Former leader of the Labour Party Ruairí Quinn said Mr O'Riordan "stood out against the tide of Irish conservatism and clerical domination that kept Ireland backward and isolated in the 1930s, 1940s and 1950s".
"He remained loyal to his labour roots and socialist values," he added.
Eugene McCarthy, general secretary of the Communist Party of Ireland, said Mr O'Riordan remained "as committed to socialism in his final years as he did as a young man".Trade Union activist Des Bonass, a friend, said he was "a great part of Irish and Spanish political history".
The International Brigades Commemoration Committee said Mr O'Riordan received a citation for "particularly outstanding bravery" during the Spanish Civil Wear and was "a leading figure in the fight for social justice" in Ireland.
Michael O'Riordan: life and times
Mr O'Riordan, who died in Dublin yesterday, was predeceased by his wife Kay Keohane, who died in 1990. He is survived by his two children, Brenda and Manus (the head of research at Siptu).
1917: Born in Cork.
1932: Leaves school and joins the Fianna, the youth wing of the IRA. Subsequently joins the IRA itself.
1935: Joins the Irish Communist Party.
1936: At the outbreak of the Spanish Civil War (see photograph left), he volunteers for the Fifteenth International Brigade to fight against General Franco's loyalist forces, which had the support of the German and Italian fascist governments.
1938: Sees action on the Ebro front in Catalonia, and is wounded outside Gandesa in the battle for Hill 481.
1939: Returns to Ireland but is interned on the outbreak of the second World War because of his communist and IRA links.
1943: Released from the Curragh and returns to Cork where he becomes a bus conductor and stands in a number of elections.
1947: Moves to Dublin and helps to found the Irish Workers Party.
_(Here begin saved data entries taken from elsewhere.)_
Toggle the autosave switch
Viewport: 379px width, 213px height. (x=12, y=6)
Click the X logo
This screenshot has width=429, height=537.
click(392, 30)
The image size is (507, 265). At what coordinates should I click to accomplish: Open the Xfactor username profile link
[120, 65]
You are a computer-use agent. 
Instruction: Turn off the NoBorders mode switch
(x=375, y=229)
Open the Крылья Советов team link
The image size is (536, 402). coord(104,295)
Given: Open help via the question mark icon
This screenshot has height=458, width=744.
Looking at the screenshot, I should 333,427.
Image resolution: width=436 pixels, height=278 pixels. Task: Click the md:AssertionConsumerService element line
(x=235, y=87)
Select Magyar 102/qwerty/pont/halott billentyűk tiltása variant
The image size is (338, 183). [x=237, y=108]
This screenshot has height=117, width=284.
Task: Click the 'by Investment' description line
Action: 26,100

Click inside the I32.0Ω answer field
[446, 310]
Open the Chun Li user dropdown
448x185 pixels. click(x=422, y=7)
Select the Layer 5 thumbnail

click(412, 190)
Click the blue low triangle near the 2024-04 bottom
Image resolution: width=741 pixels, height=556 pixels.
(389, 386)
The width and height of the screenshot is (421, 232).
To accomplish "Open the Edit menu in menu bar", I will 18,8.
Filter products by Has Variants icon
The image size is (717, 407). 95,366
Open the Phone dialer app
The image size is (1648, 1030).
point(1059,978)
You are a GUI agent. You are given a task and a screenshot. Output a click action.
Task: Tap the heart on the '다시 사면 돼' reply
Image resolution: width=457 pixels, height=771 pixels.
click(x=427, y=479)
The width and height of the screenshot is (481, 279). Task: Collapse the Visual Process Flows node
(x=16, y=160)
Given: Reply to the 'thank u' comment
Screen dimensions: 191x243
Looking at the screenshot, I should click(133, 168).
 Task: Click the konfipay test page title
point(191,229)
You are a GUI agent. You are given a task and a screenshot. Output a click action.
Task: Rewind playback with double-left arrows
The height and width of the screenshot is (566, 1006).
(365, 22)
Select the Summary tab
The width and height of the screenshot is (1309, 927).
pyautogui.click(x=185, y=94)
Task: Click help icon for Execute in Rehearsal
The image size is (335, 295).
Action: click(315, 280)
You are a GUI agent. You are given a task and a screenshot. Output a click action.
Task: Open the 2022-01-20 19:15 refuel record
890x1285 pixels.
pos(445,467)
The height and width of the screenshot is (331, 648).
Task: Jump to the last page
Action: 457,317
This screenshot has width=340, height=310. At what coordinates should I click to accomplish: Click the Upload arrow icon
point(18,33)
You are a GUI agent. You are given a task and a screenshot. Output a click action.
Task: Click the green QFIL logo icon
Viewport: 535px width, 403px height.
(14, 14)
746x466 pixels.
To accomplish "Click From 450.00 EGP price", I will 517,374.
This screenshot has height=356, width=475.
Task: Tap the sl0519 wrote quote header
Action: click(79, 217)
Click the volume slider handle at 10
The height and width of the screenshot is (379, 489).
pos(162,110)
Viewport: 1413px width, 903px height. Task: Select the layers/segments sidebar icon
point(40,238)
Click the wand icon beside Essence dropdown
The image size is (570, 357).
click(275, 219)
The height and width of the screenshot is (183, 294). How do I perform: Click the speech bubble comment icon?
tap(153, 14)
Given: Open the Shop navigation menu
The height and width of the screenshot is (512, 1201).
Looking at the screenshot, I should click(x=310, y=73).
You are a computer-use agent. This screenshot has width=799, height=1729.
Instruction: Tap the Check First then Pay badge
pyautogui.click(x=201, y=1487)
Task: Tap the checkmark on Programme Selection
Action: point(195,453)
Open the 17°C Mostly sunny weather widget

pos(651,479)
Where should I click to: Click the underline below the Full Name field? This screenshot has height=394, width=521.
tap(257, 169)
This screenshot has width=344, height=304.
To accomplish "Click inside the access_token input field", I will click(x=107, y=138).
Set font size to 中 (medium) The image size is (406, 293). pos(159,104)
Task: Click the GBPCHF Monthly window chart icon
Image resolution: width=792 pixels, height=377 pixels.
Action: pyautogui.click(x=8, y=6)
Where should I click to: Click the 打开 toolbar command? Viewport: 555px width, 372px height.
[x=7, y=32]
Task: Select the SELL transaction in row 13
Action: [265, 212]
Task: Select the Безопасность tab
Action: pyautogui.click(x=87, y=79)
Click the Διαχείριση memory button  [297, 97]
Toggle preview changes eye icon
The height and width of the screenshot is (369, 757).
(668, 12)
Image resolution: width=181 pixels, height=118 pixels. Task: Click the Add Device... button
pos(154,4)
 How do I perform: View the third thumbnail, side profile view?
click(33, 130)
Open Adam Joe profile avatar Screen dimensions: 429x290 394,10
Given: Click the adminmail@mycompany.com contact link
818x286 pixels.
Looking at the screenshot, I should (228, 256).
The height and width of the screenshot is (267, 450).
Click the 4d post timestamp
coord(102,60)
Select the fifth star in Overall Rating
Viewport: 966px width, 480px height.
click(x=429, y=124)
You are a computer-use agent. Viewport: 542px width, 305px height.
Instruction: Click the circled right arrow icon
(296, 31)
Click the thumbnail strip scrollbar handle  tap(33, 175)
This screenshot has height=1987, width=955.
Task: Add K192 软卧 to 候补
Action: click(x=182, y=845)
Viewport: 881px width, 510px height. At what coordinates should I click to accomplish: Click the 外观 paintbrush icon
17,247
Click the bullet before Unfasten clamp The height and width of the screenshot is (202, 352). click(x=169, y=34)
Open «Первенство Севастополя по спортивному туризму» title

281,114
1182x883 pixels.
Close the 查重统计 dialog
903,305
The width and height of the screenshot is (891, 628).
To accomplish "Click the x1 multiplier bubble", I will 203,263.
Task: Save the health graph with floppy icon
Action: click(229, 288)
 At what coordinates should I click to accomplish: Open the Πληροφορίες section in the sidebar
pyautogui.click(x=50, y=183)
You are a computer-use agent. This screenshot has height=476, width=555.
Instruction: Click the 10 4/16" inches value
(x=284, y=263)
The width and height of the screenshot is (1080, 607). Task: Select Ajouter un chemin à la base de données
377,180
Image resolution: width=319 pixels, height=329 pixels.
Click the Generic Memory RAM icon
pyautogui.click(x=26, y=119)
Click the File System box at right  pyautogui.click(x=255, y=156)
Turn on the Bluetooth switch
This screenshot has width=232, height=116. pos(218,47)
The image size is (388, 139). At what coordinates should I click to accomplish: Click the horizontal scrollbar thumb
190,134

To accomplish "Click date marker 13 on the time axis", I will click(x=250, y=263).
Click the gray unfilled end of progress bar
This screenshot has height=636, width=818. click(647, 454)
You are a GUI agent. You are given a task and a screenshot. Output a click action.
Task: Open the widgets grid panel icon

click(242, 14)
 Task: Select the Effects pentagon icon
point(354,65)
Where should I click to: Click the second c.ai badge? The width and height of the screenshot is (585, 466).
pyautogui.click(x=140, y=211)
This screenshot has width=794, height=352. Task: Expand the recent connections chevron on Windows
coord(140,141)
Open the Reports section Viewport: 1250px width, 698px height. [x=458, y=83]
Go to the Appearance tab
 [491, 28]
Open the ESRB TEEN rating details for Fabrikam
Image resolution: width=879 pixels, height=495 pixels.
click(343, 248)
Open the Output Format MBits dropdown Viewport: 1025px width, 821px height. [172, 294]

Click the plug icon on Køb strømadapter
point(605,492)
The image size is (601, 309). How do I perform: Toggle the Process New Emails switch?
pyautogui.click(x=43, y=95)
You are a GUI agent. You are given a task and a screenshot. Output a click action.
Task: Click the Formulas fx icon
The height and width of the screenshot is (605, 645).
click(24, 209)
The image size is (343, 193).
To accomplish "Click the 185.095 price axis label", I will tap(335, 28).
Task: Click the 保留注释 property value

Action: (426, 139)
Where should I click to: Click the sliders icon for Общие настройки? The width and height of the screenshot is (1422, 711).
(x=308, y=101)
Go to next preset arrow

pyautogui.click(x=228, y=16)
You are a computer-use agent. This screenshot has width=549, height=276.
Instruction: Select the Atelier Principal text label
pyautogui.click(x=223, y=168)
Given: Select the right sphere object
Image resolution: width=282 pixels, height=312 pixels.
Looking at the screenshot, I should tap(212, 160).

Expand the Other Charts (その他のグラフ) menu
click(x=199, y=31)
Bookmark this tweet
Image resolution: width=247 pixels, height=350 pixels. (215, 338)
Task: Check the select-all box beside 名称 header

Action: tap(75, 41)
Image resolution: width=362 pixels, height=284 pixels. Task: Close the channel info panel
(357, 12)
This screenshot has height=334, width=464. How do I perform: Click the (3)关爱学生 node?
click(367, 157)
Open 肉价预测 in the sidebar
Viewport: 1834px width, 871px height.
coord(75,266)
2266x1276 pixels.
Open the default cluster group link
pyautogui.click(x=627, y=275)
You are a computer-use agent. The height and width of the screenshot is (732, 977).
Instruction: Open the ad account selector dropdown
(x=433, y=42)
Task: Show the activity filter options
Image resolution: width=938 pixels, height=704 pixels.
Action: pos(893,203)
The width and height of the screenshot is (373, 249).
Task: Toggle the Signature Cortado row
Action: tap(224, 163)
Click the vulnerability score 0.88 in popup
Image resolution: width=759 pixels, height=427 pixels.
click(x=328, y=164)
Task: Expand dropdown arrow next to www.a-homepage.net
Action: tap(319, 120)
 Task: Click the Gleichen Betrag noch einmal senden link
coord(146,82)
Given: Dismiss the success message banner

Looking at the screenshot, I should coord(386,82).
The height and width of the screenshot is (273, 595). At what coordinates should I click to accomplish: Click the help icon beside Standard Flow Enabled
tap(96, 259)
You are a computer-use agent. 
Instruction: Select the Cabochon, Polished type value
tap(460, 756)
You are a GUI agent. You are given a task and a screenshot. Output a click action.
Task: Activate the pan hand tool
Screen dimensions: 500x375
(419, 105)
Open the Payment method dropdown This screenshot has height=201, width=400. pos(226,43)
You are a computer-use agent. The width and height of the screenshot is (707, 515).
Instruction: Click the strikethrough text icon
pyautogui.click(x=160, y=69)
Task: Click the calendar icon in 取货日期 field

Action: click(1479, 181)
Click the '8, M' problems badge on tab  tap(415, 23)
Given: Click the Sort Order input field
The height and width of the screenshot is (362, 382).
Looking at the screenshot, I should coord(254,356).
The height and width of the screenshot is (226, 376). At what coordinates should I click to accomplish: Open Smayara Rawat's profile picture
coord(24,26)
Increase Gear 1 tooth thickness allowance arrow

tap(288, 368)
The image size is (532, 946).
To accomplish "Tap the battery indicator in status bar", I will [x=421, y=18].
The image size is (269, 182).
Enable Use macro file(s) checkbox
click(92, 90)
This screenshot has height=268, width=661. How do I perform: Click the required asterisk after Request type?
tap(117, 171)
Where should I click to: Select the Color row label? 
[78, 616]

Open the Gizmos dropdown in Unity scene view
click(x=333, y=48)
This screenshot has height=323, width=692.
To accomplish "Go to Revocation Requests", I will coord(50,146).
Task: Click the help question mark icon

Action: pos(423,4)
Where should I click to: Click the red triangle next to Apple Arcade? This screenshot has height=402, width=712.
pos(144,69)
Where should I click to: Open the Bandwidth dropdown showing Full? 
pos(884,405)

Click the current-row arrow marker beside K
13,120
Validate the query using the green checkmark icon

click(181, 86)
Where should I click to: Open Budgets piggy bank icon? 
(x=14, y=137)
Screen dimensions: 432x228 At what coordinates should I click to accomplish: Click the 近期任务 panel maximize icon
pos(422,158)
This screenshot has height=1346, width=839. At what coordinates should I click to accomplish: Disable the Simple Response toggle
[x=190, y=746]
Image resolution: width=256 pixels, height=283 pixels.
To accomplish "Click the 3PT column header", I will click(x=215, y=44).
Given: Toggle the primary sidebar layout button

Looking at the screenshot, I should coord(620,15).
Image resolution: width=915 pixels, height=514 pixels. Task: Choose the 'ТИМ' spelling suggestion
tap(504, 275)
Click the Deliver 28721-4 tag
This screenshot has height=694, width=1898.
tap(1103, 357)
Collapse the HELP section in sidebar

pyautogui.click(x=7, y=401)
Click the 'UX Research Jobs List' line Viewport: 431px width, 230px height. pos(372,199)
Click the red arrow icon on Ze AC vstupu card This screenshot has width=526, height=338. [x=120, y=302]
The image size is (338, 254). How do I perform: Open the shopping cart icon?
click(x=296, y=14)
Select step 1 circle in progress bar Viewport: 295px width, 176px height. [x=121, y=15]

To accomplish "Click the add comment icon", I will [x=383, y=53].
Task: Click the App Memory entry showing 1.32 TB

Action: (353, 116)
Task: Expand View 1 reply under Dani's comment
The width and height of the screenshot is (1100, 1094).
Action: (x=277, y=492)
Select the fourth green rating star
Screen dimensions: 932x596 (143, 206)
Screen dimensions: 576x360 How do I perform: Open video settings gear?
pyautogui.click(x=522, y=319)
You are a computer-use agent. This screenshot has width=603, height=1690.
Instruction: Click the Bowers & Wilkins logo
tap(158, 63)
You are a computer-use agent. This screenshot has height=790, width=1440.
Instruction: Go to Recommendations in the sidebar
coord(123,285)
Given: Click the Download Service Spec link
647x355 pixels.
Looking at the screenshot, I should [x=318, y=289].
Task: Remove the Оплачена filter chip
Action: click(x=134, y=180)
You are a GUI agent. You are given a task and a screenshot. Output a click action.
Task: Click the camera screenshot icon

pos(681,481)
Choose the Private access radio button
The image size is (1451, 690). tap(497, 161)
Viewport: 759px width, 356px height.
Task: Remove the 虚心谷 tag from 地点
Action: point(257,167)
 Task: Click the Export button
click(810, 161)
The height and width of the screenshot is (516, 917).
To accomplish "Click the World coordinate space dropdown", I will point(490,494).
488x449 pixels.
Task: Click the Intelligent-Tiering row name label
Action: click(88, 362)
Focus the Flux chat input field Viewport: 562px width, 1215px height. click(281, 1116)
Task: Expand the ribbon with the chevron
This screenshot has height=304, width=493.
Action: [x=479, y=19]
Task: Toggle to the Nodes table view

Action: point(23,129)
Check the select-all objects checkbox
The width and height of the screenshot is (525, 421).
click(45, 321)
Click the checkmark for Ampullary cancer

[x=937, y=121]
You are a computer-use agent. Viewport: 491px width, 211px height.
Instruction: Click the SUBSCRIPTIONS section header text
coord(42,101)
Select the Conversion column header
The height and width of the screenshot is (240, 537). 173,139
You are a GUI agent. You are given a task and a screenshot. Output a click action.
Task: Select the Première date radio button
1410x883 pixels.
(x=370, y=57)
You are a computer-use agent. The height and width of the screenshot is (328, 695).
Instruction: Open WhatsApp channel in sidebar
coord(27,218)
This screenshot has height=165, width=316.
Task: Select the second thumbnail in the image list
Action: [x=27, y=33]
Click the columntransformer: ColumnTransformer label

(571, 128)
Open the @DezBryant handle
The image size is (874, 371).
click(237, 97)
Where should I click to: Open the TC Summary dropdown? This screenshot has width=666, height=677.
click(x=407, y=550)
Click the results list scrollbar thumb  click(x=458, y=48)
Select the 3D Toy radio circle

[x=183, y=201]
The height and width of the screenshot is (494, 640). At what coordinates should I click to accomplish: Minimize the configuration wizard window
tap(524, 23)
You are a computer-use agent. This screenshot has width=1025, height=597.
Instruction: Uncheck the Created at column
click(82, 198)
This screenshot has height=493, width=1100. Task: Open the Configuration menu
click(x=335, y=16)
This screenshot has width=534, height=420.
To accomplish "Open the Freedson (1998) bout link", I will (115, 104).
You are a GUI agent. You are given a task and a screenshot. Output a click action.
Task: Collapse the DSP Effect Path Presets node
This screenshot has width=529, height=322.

1961: Stands unsuccessfully for the Dáil in Dublin South West and is denounced by the Archbishop of Dublin John Charles McQuaid who suggests that it would be a mortal sin to vote for Mr O'Riordan.
1970: Is centrally involved in the reconstituting of the Communist Party of Ireland and becomes its general secretary.
1976: Travels to Berlin to chair a session at the international conference of communist and workers parties.
1984: Retires as general secretary of the CPI and becomes its national chairman.
2001: Addresses Labour Party's conference on his role in the Spanish Civil War.